Print every line of the material below unchanged, leaving out the pictures.
+++ Dataset excerpts
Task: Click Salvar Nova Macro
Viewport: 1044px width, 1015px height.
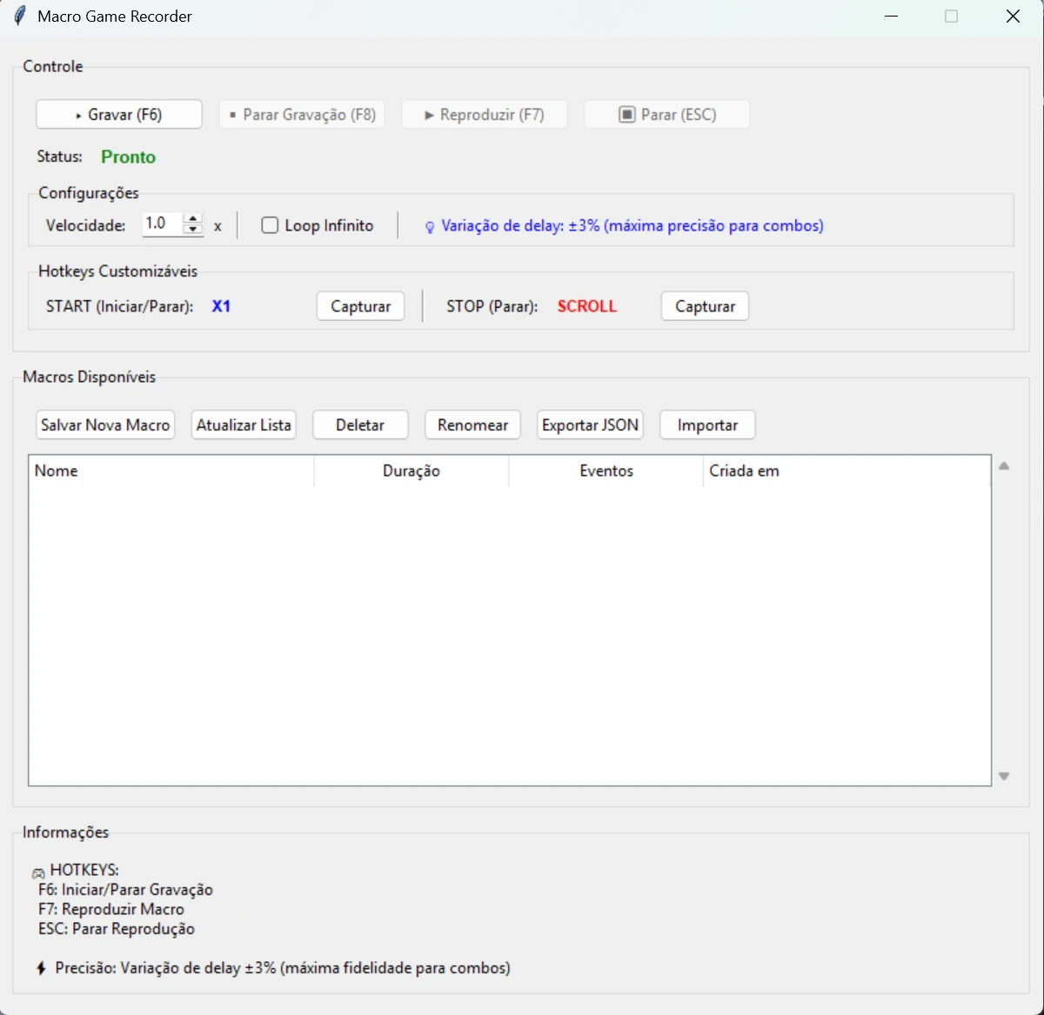Action: point(105,425)
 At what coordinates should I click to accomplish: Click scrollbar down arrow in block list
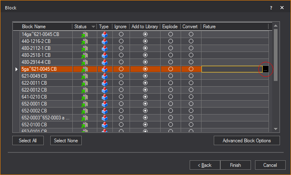pos(275,129)
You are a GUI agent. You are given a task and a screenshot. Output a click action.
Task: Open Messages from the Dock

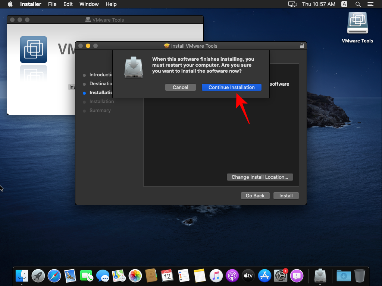[103, 276]
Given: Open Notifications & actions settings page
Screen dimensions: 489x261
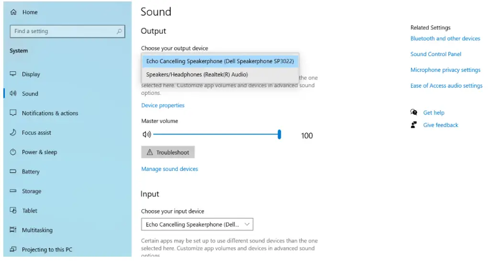Looking at the screenshot, I should 50,113.
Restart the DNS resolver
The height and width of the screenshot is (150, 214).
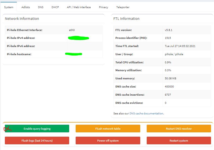[x=179, y=129]
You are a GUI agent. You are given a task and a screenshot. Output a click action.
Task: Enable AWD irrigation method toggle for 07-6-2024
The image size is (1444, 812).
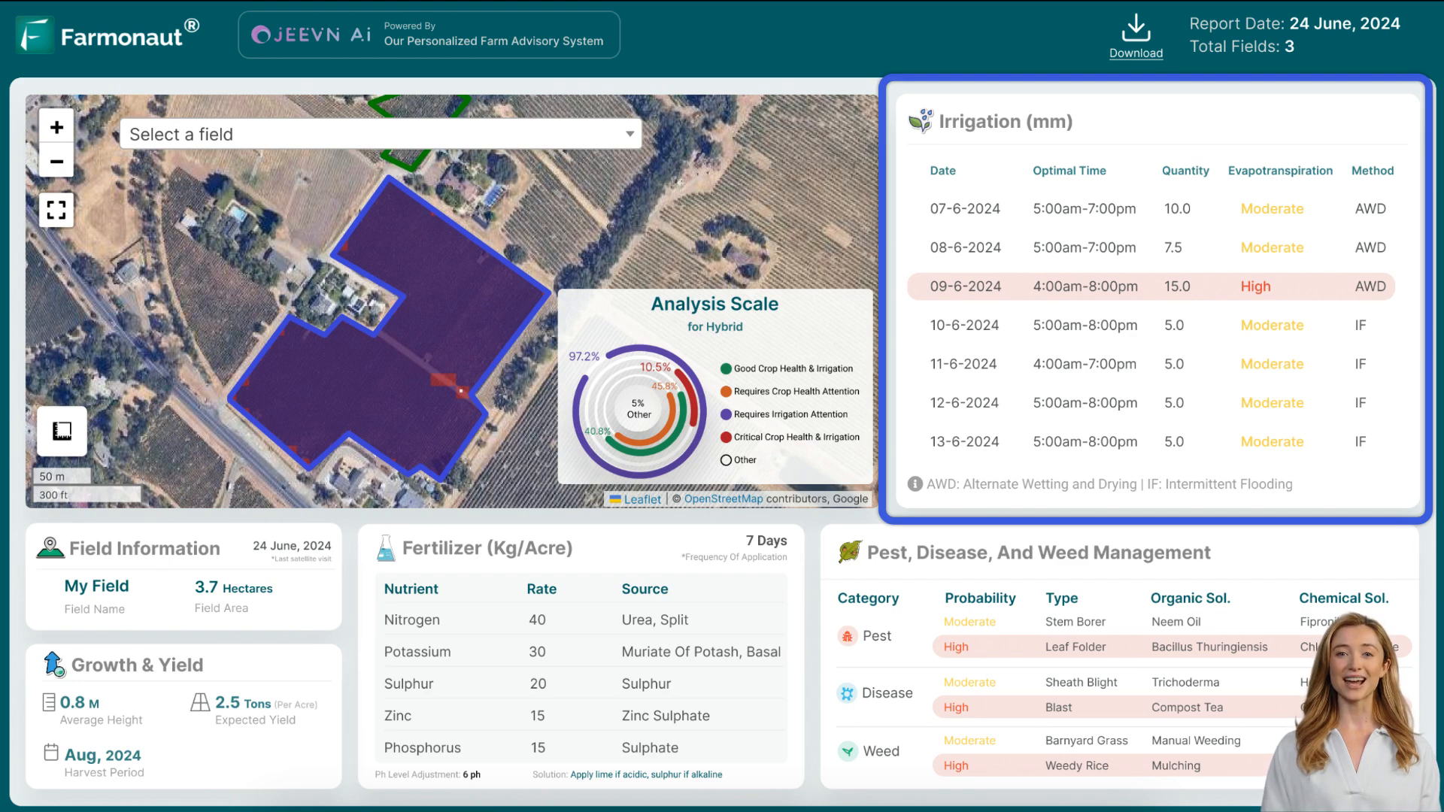click(1373, 208)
++++++
◆ Exercise output:
Task: Click Salvar Nova Macro
Viewport: 1044px width, 1015px height.
Action: point(105,425)
 At what coordinates should I click to accomplish: Click scrollbar down arrow in block list
pos(275,129)
You are a GUI agent. You are given a task and a screenshot. Output a click action.
Task: Open Messages from the Dock

[103, 276]
Given: Open Notifications & actions settings page
Screen dimensions: 489x261
Looking at the screenshot, I should 50,113.
Restart the DNS resolver
The height and width of the screenshot is (150, 214).
[x=179, y=129]
You are a GUI agent. You are given a task and a screenshot. Output a click action.
Task: Enable AWD irrigation method toggle for 07-6-2024
The image size is (1444, 812).
click(1373, 208)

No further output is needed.